#### [EXERCISE OBJECTIVE]
Lines with the string "computer" are to be identified in the listing and copied.

#### [GIVEN INFORMATION]

--- START ---

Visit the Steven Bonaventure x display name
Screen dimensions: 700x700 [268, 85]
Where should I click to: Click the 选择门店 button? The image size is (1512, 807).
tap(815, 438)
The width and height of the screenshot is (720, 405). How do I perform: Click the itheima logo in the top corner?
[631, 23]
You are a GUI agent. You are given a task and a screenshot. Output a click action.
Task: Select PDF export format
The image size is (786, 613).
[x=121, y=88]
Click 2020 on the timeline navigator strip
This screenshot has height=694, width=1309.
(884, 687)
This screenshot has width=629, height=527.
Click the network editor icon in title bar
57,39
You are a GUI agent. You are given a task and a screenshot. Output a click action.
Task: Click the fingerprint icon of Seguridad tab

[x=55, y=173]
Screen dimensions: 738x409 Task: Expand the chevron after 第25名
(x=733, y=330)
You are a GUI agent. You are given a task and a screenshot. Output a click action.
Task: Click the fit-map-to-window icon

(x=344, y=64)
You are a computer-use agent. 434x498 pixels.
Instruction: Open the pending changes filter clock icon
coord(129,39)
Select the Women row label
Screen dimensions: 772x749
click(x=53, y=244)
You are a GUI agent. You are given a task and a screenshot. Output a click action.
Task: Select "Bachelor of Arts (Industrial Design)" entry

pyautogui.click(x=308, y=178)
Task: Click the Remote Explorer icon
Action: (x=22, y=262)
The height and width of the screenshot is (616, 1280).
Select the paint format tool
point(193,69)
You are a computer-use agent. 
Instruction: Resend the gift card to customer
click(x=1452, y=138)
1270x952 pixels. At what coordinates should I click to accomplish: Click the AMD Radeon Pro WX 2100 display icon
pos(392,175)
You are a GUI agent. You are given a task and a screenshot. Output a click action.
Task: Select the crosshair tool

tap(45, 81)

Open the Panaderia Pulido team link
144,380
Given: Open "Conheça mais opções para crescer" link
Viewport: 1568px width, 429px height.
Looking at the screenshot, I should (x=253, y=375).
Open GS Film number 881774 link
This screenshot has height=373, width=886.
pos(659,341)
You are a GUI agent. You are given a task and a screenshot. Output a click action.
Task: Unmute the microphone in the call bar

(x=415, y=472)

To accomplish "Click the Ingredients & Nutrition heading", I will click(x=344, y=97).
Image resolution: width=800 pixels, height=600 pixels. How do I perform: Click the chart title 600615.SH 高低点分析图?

--- END ---

#### [YOUR RESPONSE]
You are a computer-use agent. 434x498 pixels.
You are a computer-use agent. 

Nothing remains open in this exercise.